In El Salvador verloor Karskens zijn ‘waanideeën’ over de scherpe scheiding tussen goed en kwaad en over alom loerend gevaar. Karskens: ‘Ik had de meest verschrikkelijke nachtmerries. Ik dacht: als ik de grens over ben, dan moet ik ontzettend bukken, want anders word ik voor mijn kop geschoten. En er ligt natuurlijk maar één mijn, waar ik geheid op stap. De angst die je jezelf aanpraat is voor veel journalisten het grootste struikelblok om naar een oorlog te gaan. Velen haken af door dat soort waanideeën. Ik vond dat ik me daar doorheen moest slaan. Niets aan de hand natuurlijk toen ik de grens overging. Ik reed met een vlot rijdende autobus naar San Salvador. Iedereen was heel aardig en vriendelijk, zelfs de grensautoriteiten.
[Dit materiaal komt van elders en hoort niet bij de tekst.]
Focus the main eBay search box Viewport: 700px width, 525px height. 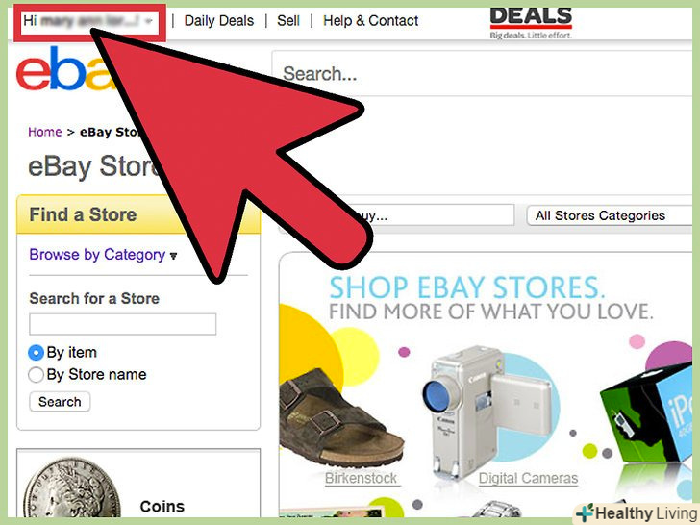tap(482, 73)
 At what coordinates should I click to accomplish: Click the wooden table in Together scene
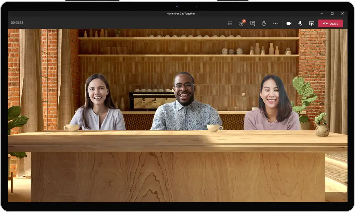point(178,166)
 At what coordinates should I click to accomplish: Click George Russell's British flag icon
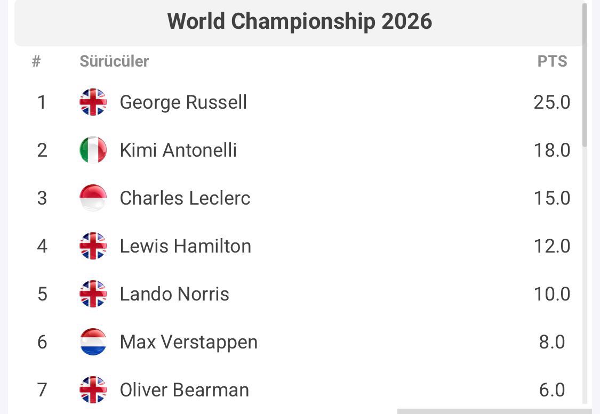(x=93, y=102)
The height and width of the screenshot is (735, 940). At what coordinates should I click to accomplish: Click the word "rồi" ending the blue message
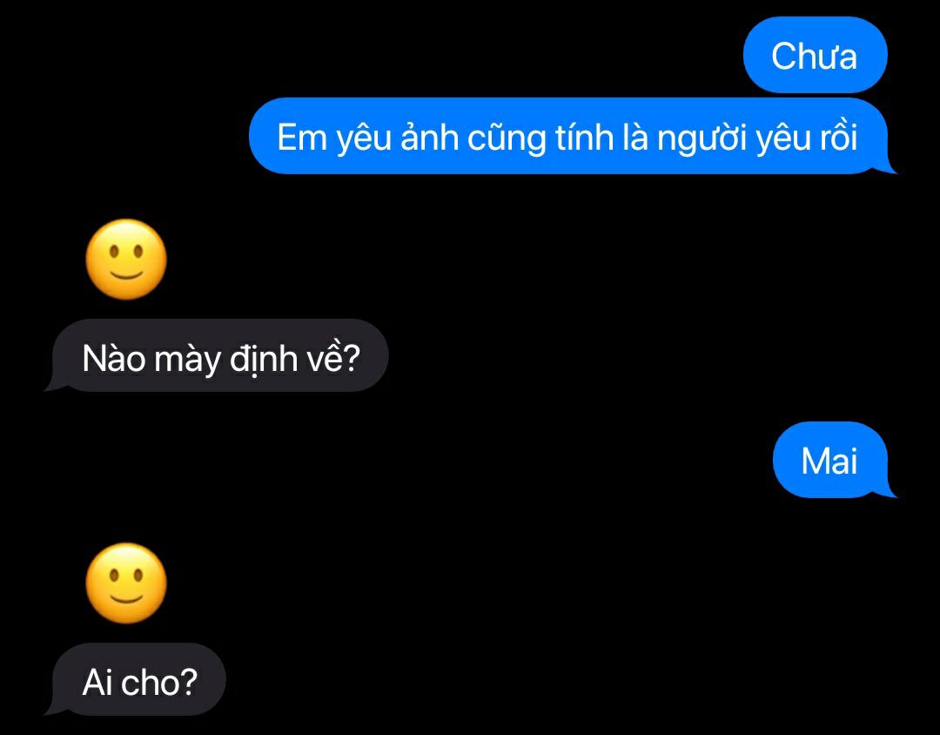tap(838, 137)
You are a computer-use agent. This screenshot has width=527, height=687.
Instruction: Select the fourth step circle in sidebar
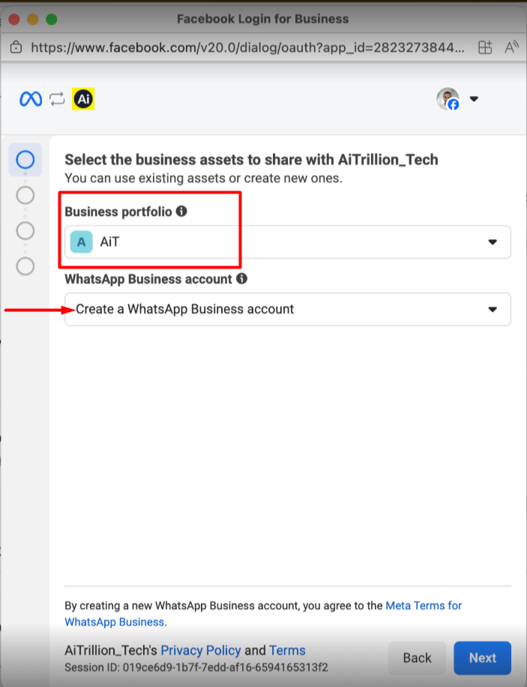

Dat was het begin van het bijstellen van een beeld dat ik had over de oorlog. Het steekt echt anders in elkaar. Het is niet zo zwart-wit als je graag zou willen zien. De guerrillero’s, mijn “helden”, bleken elkaar te bevechten. Ik leerde al gauw dat van elke zijde maar tien procent tegen tien procent van de tegenpartij vecht. Met de overige tachtig procent, de slachtoffers en degenen die de oorlog maar onzin vinden, kan ik het over het algemeen heel erg goed vinden.’ (nr. 44, 1999)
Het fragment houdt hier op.